One of the most popular mathematical models used to predict the spread of disease is called the SIR epidemiological model. The model separates a population into three groups: susceptible, infectious and recovered individuals.

"Within a rioting context, someone 'susceptible' is a potential rioter, an 'infected individual' is an active rioter, and a 'recovered person' is one that stopped rioting," said study co-author Katia Vogt-Geisse, professor of mathematical biology at Adolfo Ibáñez University. "Rioting spreads when effective contact between an active rioter and a potential rioter occurs."

While studying the inner workings of the SIR epidemiological model, researchers realized the model's mathematics is based on what are called Hamiltonian mechanics. The same mathematical structures define Newton's laws of physics.

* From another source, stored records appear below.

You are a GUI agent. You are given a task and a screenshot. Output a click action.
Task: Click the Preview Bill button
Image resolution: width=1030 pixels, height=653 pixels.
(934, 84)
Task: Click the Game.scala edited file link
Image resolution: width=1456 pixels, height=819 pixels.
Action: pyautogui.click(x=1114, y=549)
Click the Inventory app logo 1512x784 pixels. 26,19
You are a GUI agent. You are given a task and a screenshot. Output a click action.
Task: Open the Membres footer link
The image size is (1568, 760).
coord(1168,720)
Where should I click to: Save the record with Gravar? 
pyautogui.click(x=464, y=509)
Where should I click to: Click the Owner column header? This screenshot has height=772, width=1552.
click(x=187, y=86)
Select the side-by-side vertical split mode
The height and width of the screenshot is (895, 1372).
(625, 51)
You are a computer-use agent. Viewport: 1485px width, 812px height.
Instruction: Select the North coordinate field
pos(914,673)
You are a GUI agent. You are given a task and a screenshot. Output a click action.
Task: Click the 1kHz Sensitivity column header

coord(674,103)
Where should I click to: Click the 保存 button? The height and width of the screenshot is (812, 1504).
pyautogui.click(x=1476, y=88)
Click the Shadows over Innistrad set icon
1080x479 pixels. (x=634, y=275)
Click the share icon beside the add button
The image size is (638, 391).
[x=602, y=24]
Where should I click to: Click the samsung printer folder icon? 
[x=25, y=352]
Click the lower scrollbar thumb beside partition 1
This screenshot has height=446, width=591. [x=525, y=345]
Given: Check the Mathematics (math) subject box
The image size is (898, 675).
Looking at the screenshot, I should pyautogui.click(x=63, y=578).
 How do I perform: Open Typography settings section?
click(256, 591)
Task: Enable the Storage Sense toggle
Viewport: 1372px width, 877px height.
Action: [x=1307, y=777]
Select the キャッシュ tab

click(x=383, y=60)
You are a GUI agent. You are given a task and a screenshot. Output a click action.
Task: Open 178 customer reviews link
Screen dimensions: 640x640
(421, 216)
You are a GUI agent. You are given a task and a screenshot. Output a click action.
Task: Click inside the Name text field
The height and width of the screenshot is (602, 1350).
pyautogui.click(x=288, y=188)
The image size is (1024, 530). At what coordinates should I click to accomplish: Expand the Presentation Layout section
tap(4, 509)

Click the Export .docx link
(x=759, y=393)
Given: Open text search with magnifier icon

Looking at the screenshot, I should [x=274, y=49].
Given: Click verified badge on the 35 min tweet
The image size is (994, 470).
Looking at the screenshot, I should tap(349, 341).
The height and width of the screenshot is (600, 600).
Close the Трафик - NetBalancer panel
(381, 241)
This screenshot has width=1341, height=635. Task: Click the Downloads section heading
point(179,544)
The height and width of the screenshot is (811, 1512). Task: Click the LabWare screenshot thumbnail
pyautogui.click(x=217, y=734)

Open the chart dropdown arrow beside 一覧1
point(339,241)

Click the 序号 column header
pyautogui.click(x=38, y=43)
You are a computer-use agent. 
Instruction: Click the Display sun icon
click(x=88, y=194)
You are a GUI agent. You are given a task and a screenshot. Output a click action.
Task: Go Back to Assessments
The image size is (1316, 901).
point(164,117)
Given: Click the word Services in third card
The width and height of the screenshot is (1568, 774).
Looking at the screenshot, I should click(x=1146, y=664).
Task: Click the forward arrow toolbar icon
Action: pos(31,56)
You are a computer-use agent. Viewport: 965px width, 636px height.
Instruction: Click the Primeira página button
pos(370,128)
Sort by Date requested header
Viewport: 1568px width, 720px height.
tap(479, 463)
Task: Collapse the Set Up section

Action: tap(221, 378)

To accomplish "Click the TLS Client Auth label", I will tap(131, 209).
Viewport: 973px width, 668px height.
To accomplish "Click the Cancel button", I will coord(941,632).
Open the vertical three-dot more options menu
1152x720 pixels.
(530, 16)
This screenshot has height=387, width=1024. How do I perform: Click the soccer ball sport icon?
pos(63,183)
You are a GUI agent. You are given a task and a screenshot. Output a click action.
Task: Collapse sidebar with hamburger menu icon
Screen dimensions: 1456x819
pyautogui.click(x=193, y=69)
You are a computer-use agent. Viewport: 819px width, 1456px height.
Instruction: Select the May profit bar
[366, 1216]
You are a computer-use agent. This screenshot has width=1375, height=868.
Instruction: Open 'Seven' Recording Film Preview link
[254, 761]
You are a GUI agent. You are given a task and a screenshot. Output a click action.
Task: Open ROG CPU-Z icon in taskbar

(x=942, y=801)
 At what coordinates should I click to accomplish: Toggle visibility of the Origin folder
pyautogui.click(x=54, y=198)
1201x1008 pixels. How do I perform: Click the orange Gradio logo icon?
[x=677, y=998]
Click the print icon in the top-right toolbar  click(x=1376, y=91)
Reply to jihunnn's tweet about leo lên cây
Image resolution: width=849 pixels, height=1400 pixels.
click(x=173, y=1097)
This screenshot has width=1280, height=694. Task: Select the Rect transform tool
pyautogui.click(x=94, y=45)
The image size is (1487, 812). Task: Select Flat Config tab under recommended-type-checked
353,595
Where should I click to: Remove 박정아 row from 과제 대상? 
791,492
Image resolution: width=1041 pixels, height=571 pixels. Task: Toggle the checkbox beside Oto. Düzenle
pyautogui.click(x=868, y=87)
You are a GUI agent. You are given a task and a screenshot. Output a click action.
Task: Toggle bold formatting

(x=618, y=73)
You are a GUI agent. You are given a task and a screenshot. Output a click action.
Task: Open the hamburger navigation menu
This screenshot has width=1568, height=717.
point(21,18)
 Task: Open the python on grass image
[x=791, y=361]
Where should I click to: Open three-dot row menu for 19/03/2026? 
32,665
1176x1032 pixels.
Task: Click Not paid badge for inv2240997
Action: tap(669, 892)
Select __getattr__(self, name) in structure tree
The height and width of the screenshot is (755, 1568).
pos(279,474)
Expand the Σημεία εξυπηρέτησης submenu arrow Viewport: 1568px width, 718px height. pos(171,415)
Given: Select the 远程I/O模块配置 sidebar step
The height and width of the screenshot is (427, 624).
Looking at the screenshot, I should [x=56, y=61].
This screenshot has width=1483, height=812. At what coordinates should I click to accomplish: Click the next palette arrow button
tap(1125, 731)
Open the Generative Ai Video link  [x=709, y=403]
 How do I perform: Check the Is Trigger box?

"This allowed us to apply well-known tools of the physics of chaos to show that within the presence of an external force, the dynamics become very rich," said co-author Sergio Rica Mery, professor of physics at Universidad Adolfo Ibáñez.

"The external force that we included in the model represents the occasional trigger that increases rioting activity," Ibáñez said.

When the models were tweaked to account for rioting triggers, researchers found the trajectory of the subsequent social disruption was highly influenced by the number of potential rioters and active rioters.

Despite the dynamic processes that have dictated the spread of social unrest during the 21st century, the researchers suggest epidemiological models can still be tweaked and updated to predict the spread of riots and upheaval.

"While you might think that the study of disease transmission and problems of a social nature vary greatly, our work shows epidemiological models of the most simple SIR type, enriched by triggers and tools of the physics of chaos, can describe rioting activities well," Vogt-Geisse said.